[ASSIGNED TASK]: Given the entries below, would you transcribe exactly the lines starting at the one with "The image size is (700, 384)." and ending at the one with "This screenshot has height=765, width=1568.", both kept, pictures omitted, nothing extra?

Stored records
......

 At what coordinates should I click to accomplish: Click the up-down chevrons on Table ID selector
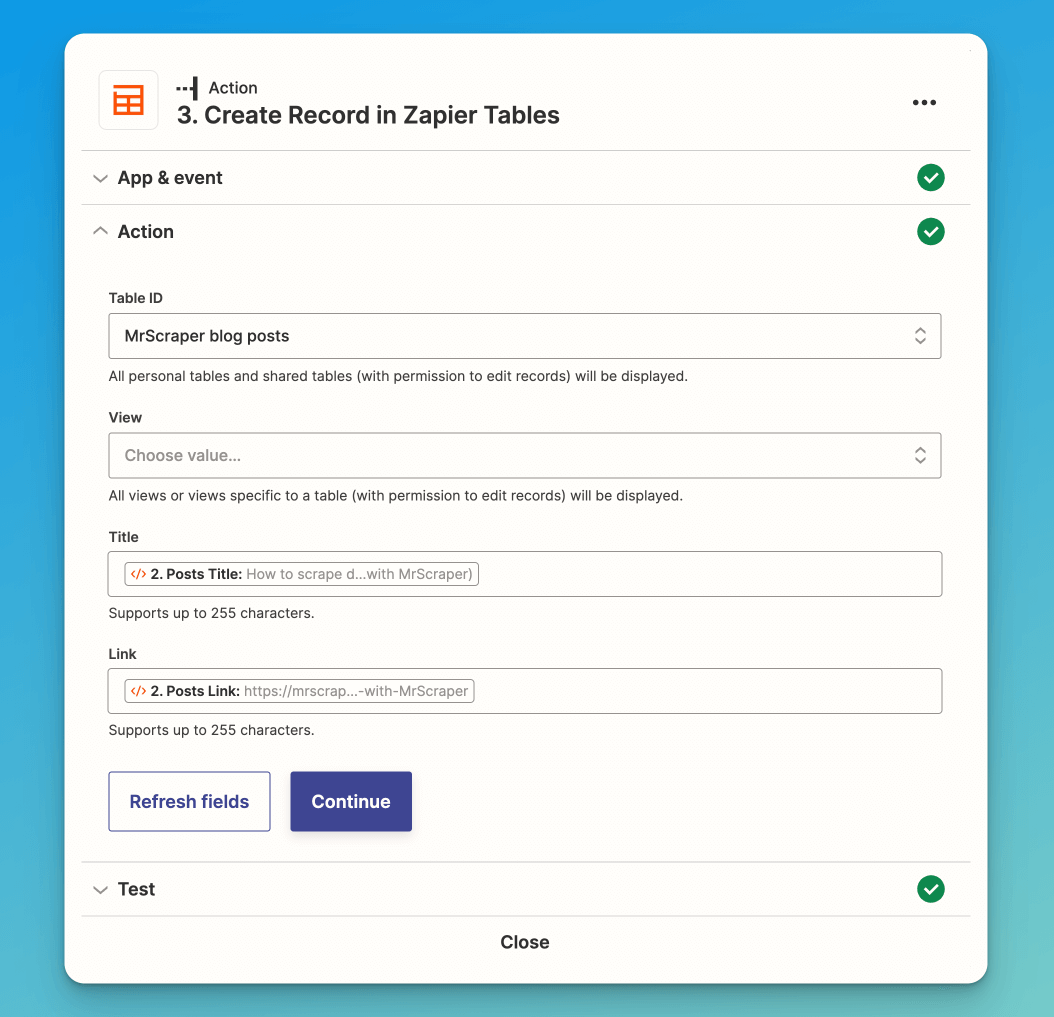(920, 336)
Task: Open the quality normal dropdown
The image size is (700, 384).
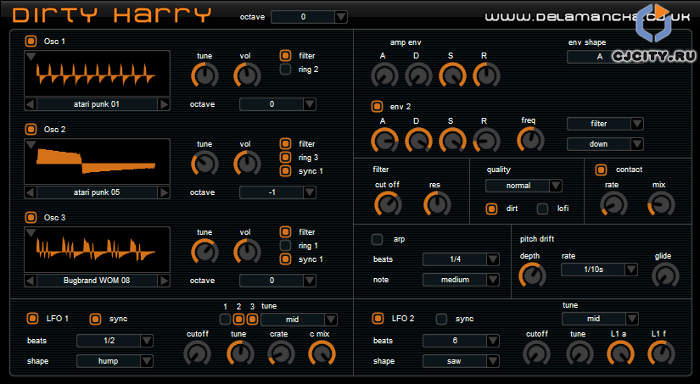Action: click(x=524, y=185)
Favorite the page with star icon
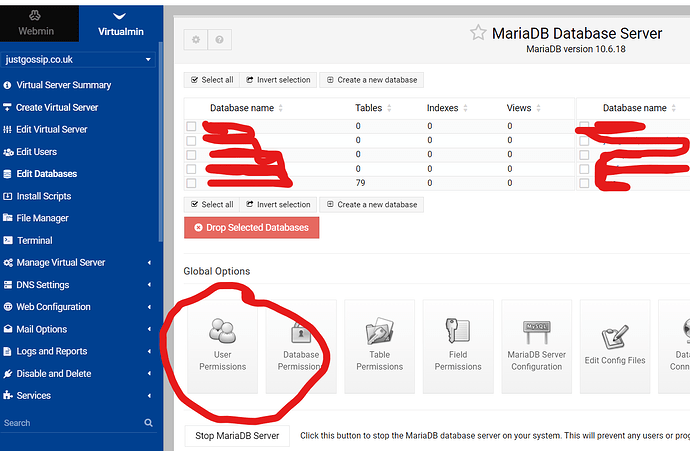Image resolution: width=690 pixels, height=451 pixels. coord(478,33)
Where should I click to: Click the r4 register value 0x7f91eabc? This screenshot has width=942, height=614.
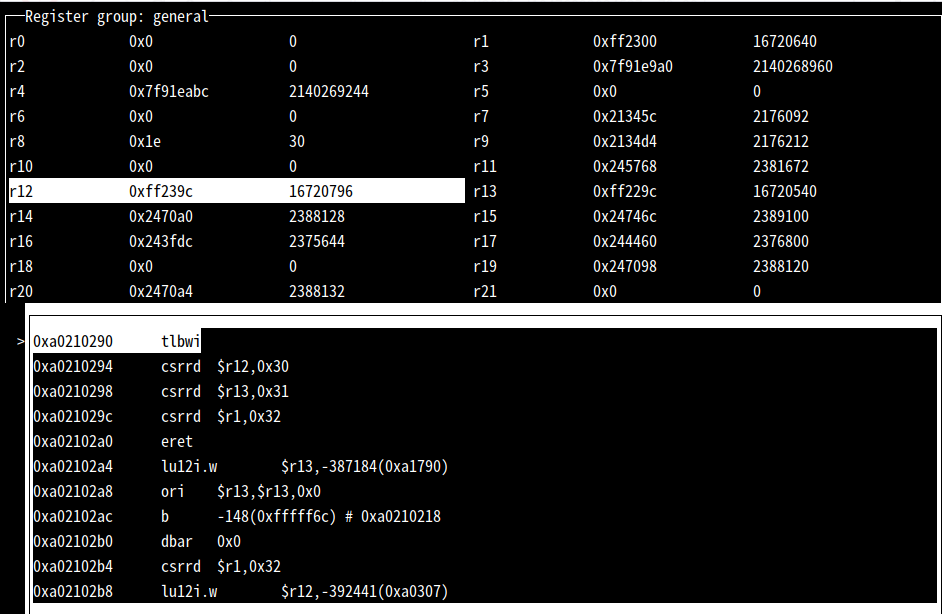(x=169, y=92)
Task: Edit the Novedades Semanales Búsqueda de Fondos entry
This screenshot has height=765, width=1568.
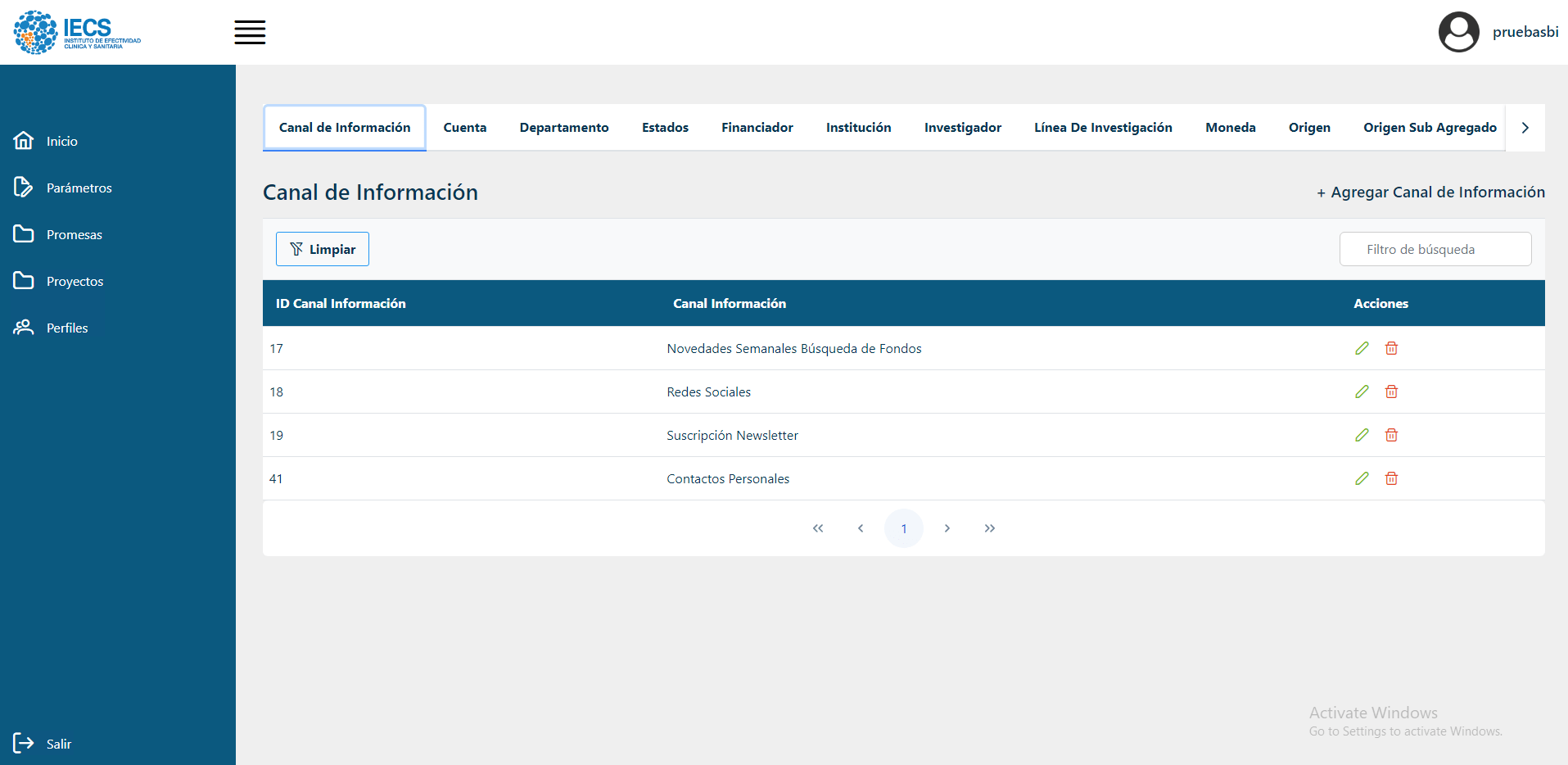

......

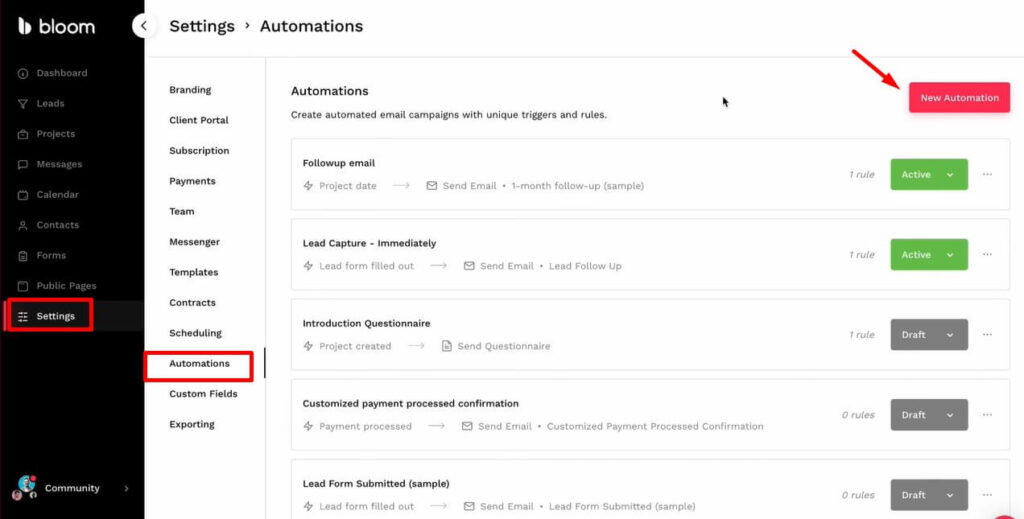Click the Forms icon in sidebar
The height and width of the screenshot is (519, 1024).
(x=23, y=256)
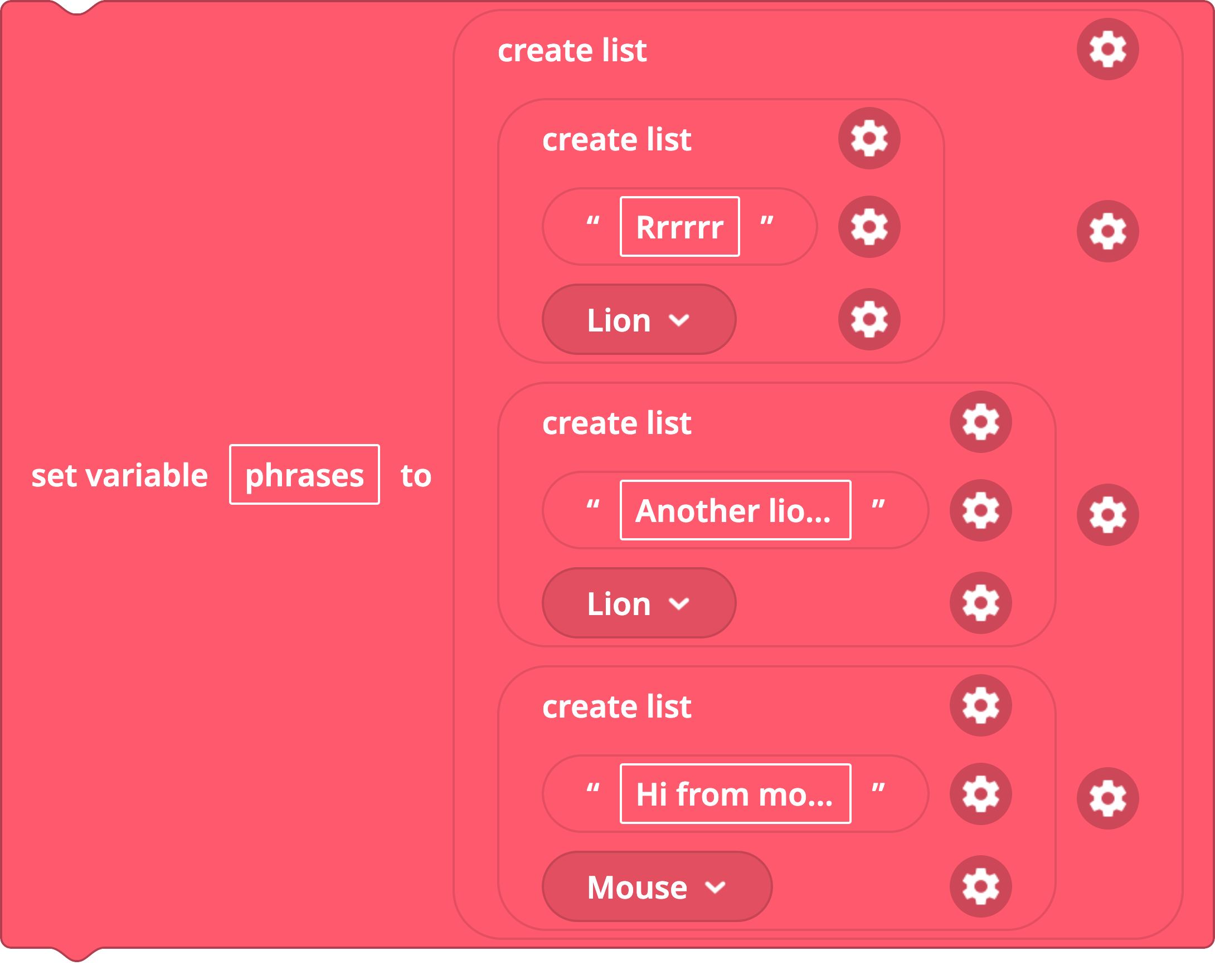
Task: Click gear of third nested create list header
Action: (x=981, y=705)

......

[TASK SOLUTION]:
The image size is (700, 384).
Action: click(x=524, y=185)
Favorite the page with star icon
Image resolution: width=690 pixels, height=451 pixels. coord(478,33)
Where should I click to: Click the r4 register value 0x7f91eabc? This screenshot has width=942, height=614.
(x=169, y=92)
Task: Edit the Novedades Semanales Búsqueda de Fondos entry
This screenshot has height=765, width=1568.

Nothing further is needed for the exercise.